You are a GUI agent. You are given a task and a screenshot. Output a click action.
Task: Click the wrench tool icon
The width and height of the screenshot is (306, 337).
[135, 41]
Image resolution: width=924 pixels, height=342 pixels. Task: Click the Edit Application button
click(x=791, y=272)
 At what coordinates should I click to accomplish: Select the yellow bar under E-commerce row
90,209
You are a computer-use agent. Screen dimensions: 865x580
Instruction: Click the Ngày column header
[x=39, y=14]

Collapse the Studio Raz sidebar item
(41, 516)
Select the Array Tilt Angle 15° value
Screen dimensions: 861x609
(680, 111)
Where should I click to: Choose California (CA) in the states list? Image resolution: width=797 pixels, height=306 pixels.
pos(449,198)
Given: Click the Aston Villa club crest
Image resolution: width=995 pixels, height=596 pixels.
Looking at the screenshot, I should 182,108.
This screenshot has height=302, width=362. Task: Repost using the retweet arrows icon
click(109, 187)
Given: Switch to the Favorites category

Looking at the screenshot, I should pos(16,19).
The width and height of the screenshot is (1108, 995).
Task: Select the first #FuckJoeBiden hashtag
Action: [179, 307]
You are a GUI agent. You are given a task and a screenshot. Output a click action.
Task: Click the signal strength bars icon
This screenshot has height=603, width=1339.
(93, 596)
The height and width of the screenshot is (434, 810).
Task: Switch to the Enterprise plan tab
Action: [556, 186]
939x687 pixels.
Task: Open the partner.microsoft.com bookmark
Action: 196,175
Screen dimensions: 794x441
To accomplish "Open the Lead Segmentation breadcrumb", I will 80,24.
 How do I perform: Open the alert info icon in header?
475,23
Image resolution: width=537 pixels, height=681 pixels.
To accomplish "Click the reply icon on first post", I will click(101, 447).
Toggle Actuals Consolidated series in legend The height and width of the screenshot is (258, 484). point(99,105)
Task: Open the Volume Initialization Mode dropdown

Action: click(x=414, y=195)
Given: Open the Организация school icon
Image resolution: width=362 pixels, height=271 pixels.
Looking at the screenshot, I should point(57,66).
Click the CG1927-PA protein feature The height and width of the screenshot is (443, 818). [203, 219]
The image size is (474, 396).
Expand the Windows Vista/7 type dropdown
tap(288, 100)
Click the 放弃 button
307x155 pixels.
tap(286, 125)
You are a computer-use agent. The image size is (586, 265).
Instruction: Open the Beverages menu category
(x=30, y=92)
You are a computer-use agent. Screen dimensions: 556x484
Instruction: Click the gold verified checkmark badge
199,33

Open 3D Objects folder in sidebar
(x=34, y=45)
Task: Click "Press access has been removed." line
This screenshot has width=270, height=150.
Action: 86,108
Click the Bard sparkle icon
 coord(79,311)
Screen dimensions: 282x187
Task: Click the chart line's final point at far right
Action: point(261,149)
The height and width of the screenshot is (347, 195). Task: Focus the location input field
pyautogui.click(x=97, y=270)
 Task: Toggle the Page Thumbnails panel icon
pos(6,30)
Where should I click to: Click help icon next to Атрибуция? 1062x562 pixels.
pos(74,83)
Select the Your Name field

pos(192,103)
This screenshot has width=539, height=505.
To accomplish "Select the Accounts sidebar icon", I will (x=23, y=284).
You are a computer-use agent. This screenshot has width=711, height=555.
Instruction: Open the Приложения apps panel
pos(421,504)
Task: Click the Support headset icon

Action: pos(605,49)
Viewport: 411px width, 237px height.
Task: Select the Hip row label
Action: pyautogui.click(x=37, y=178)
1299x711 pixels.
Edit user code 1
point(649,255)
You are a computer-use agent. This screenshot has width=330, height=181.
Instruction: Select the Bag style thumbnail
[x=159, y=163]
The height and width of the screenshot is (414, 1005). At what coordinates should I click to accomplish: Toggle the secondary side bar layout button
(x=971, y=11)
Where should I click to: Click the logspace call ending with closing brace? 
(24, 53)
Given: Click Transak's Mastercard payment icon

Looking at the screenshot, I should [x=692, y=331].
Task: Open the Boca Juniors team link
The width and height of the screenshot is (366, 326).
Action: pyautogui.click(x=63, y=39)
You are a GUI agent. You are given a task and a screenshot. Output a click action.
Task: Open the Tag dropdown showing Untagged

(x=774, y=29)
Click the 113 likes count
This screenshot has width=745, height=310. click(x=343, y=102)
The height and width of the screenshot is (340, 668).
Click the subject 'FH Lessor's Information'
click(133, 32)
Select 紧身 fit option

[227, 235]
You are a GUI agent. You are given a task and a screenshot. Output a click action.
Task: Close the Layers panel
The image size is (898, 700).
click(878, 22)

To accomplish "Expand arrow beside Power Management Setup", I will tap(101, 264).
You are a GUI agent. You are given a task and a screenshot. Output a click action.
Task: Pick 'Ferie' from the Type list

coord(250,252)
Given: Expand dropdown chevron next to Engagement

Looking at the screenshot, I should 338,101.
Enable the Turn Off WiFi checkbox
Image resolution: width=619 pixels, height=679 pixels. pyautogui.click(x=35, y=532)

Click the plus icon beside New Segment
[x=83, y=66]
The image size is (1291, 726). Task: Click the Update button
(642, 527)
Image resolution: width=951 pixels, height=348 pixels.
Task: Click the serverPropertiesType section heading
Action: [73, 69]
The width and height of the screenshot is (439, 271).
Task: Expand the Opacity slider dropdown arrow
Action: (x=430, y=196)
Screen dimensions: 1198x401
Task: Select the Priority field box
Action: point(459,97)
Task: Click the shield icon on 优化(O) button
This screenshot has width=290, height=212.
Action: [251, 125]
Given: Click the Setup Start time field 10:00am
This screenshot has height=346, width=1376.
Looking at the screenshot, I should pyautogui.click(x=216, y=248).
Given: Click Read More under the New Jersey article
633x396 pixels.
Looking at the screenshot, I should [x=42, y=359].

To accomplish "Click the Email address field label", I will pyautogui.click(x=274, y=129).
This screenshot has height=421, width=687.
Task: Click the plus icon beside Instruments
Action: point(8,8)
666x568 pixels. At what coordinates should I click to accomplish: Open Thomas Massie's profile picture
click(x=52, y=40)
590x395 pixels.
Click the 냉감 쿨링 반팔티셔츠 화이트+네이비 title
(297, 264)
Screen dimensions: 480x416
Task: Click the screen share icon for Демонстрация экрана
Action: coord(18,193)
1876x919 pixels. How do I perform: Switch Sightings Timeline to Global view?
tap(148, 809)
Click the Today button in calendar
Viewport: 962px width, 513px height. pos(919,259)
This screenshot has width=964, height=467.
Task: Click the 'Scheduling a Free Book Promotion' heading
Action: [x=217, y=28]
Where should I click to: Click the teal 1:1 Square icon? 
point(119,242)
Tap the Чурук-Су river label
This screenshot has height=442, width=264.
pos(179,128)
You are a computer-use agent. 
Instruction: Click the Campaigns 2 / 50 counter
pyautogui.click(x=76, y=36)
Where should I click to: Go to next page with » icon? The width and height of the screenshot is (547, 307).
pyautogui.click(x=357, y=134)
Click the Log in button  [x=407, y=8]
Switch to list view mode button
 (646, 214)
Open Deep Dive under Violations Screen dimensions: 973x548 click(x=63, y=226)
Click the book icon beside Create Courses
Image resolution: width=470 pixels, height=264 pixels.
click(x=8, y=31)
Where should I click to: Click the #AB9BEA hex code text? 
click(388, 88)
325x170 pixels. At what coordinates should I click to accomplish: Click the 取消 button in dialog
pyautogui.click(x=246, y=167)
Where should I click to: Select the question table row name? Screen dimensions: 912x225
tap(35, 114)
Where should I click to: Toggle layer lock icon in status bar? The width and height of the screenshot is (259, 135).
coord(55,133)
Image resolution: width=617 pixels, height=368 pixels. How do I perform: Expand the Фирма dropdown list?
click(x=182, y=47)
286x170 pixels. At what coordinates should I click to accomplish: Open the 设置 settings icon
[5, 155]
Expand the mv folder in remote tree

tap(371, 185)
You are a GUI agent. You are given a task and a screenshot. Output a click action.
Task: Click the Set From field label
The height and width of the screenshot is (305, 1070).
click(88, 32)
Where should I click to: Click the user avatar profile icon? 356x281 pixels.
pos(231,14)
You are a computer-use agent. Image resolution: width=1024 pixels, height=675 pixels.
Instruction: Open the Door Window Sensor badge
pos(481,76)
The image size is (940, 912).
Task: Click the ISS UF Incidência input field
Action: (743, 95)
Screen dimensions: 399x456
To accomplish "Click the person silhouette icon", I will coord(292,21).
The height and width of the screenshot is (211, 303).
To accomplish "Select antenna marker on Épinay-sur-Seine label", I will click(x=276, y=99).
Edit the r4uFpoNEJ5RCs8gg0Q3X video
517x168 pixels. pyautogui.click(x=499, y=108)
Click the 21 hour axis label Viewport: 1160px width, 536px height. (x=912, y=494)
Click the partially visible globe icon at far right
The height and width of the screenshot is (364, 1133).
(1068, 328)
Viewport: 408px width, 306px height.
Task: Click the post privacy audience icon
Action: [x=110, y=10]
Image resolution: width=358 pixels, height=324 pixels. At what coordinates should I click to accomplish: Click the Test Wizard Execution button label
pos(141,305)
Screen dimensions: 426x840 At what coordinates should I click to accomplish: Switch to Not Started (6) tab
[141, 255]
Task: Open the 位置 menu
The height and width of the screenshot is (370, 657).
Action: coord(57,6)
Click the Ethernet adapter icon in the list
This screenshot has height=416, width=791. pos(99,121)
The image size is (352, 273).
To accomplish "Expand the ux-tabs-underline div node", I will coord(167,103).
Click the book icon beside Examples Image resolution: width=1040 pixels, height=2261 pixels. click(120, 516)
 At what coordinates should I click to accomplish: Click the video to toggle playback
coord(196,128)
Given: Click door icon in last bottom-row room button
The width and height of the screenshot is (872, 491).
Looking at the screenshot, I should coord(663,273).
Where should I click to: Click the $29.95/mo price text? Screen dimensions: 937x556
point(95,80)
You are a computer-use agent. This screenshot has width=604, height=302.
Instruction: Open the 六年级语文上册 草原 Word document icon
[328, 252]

◇ ◇ ◇ ◇ ◇ ◇ ◇

Repeat, word for word, every line from the line that contains "Where should I click to: Click the $29.95/mo" to the end of the entries; include both of those lines and no others.

Where should I click to: Click the $29.95/mo price text? Screen dimensions: 937x556
point(95,80)
You are a computer-use agent. This screenshot has width=604, height=302.
Instruction: Open the 六年级语文上册 草原 Word document icon
[328, 252]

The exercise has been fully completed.